On the Assembly level, these are the biggest changes in Pierce County:
• Prescott, Ellsworth and towns of Clifton, Diamond Bluff, Oak Grove, Trenton and Trimbelle will move from the 30th Assembly District (now represented by Dean Knudson, R-Hudson) to the 93rd Assembly District (now represented by Warren Petryk, R-Eleva).
• Spring Valley and towns of Gilman and Spring Lake will move from the 29th District (now represented by John Murtha, R-Baldwin) to the 93rd District (now represented by Petryk).
• The towns of Martell, Ellsworth, El Paso, Hartand, Salem, Union, Isabelle and Maiden Rock will move from the 91st Assembly District (now represented by Chris Danou, D-Trempealeau) to the 93rd District (now represented by Petryk).
Congressional districts
In the current 3rd Congressional District, the major change is the shedding of St. Croix, one of the state’s three fastest growing counties.
Critics say the congressional redistricting map aims to protect GOP freshman Sean Duffy of Ashland in the 7th District.
Considered one of his party’s most vulnerable House incumbents, Duffy represents the northern Wisconsin district previously held by Democrat Dave Obey, who served 21 consecutive terms.
The redistricting bill pulls out a Democratic section of central Wisconsin, including the cities of Wisconsin Rapids and Stevens Point, and shifts it to the western Wisconsin district, now represented by Ron Kind, D-La Crosse.
The impact is that Duffy loses one of the most Democratic counties in the state, Portage, while gaining St.

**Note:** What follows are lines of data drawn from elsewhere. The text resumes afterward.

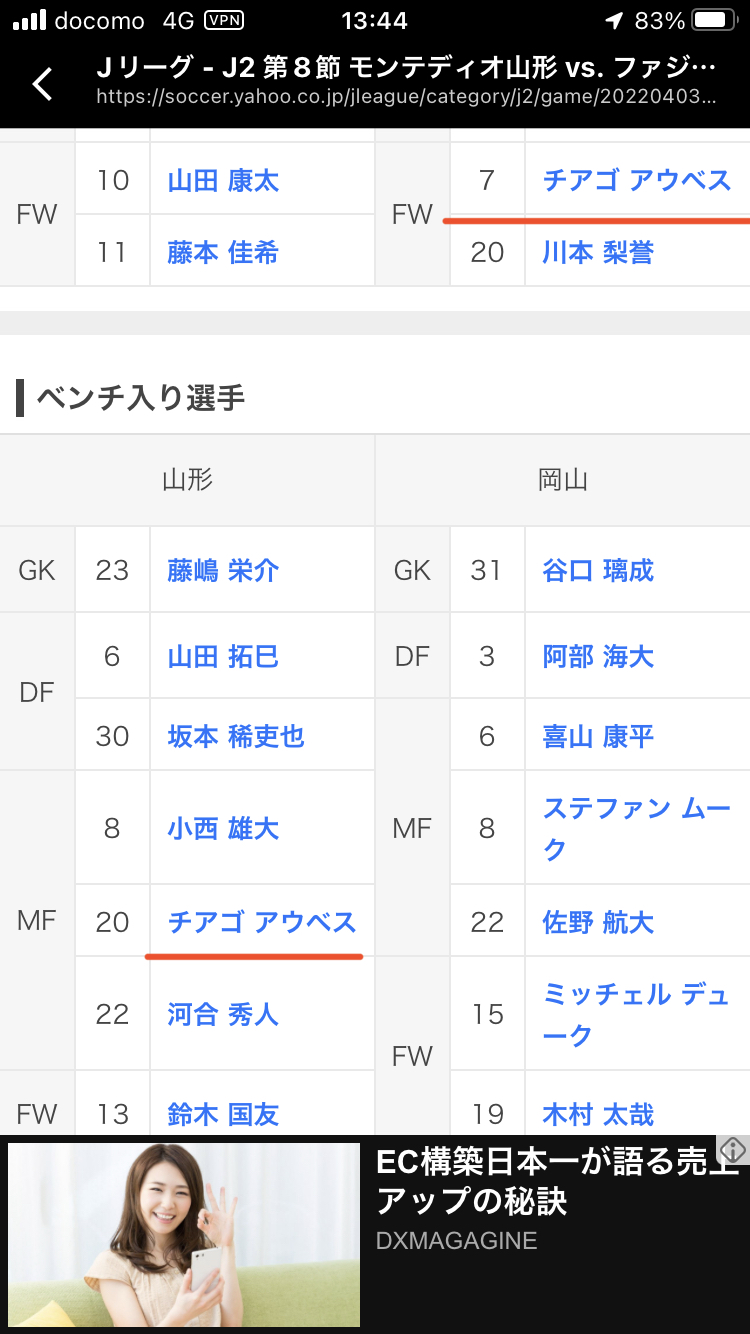Open the woman's ad thumbnail image
Image resolution: width=750 pixels, height=1334 pixels.
[x=184, y=1234]
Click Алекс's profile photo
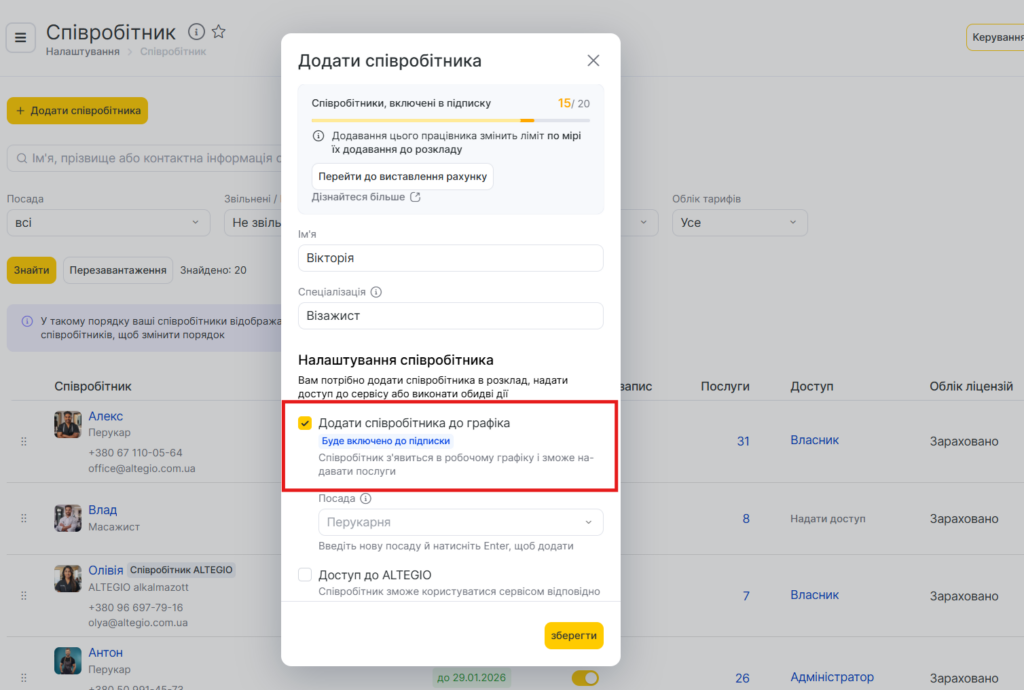Screen dimensions: 1024x690 (x=68, y=424)
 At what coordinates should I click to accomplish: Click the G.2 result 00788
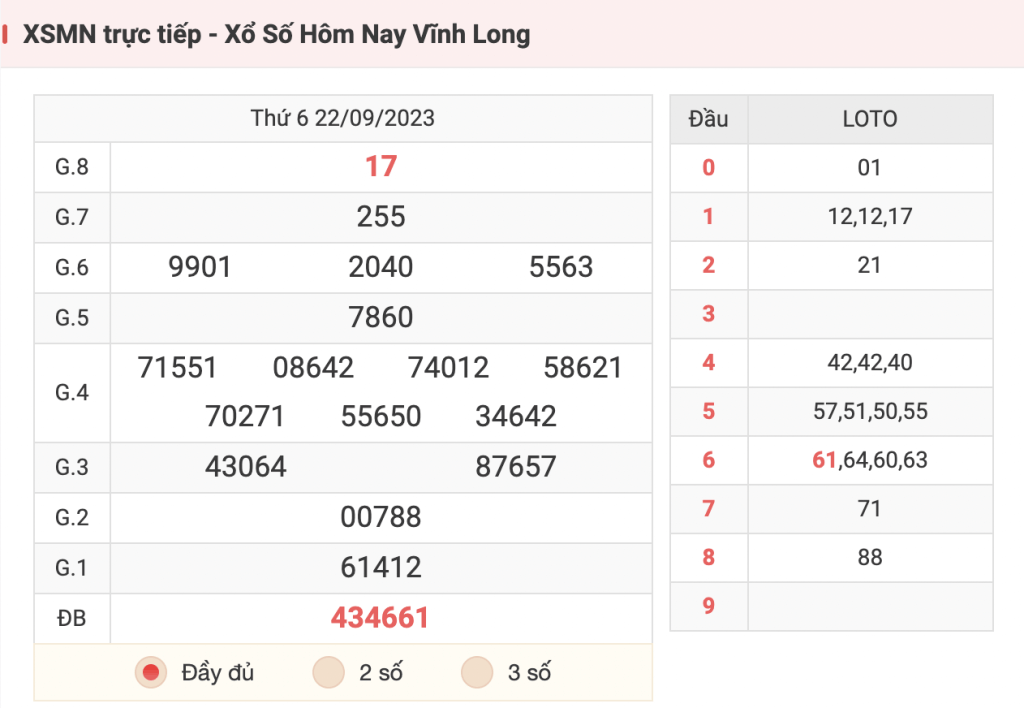[x=381, y=517]
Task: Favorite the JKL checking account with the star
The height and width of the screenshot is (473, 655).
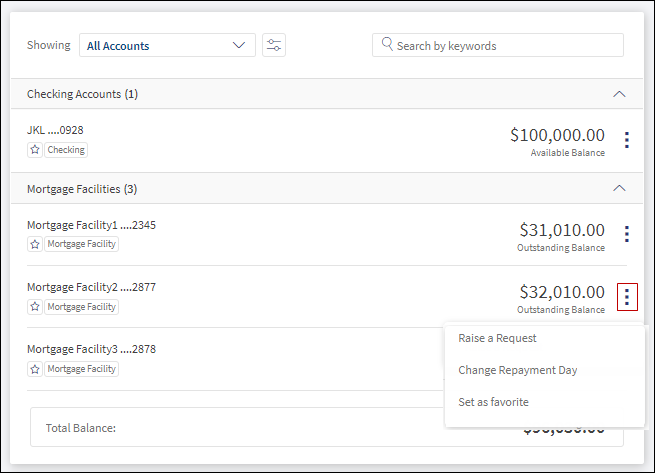Action: [x=35, y=150]
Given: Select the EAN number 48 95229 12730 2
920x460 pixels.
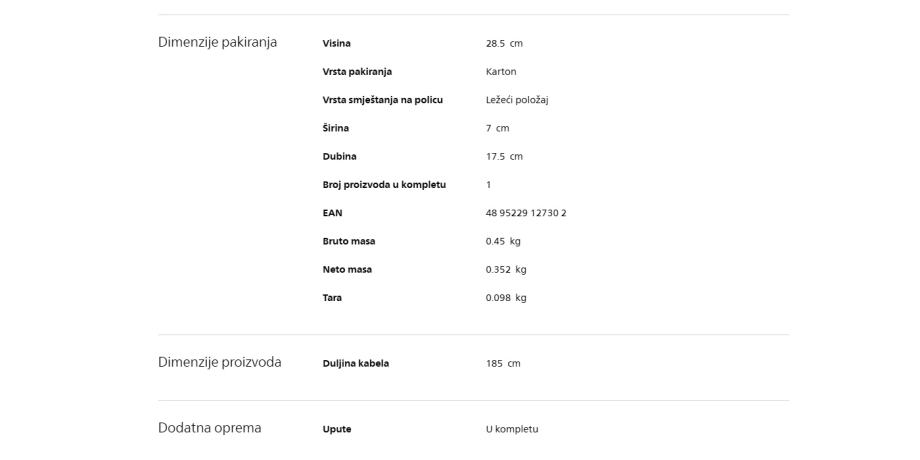Looking at the screenshot, I should pos(526,213).
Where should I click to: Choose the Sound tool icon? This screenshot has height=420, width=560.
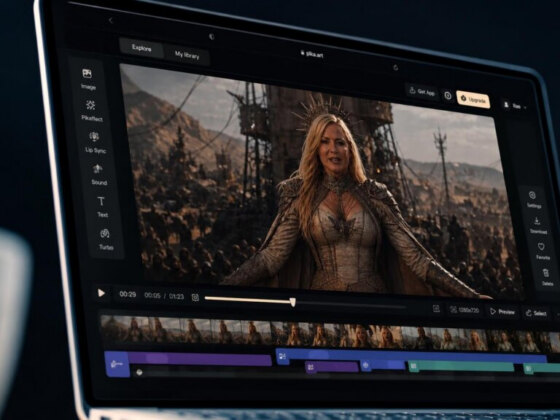point(98,174)

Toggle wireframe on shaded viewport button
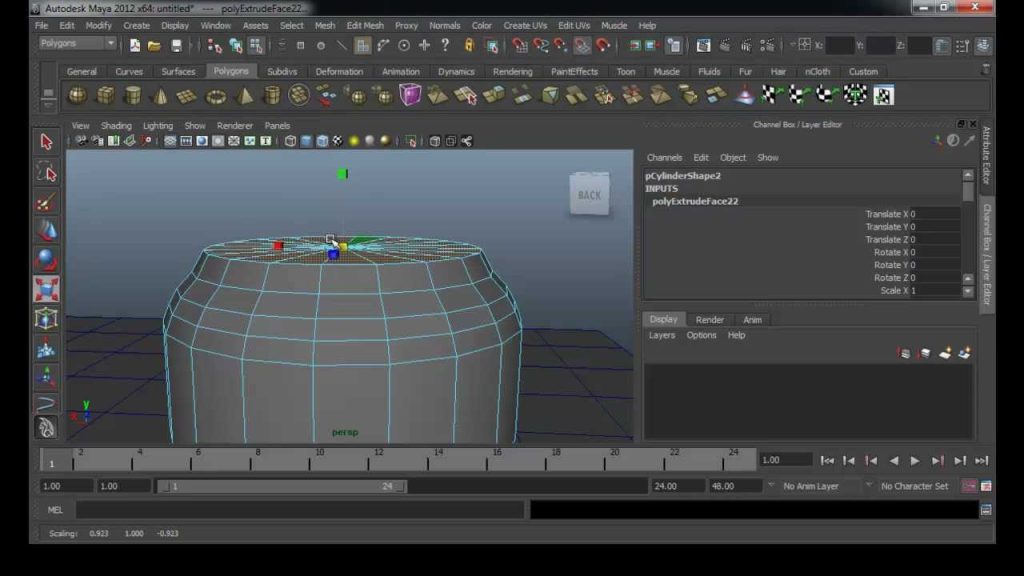[322, 141]
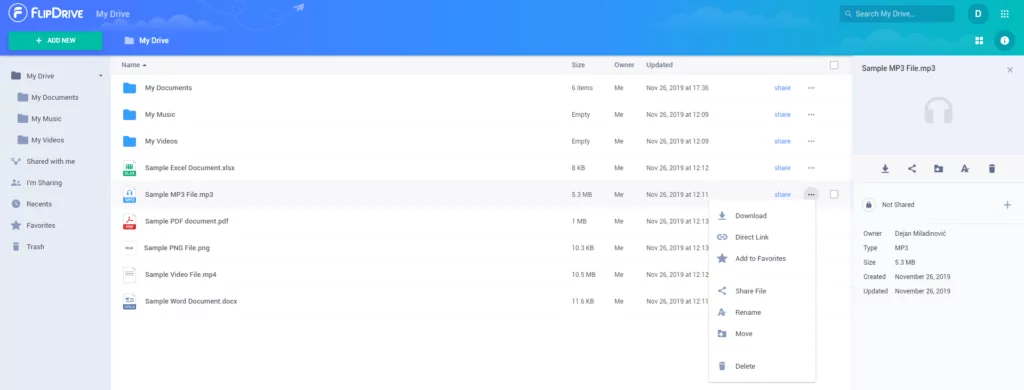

Croix, the fastest growing Republican county in the state.
Before Walker signed the redistricting maps, Kind asked the governor to veto them.
Kind, who said he didn’t want to lose St. Croix County, claimed the congressional district maps “undermine our communities and go so far as to break long-standing traditions that hold together areas that have been in the same district for over 100 years.”
In a statement, Duffy’s office said the map “makes modest changes to reflect statewide population shifts, but unlike what the Democrats are proposing in Illinois, doesn’t make drastic partisan gerrymandering the goal.”
The statement also said that Duffy “didn’t draw his own map.”
The U.S. Constitution requires that every decade, after the census, congressional and legislative district lines must be redrawn to reflect changes in population.
One of the goals of redistricting in Wisconsin this year was to set up state Senate districts each with populations as close to 172,332 as possible and Assembly districts with populations as close to 57,444 as possible.
The bill adopted by the Legislature maintains the number of Assembly districts at 99 and the number of Senate districts at 33.
Barring court revisions to the plan, the new districts will go into effect in 2012.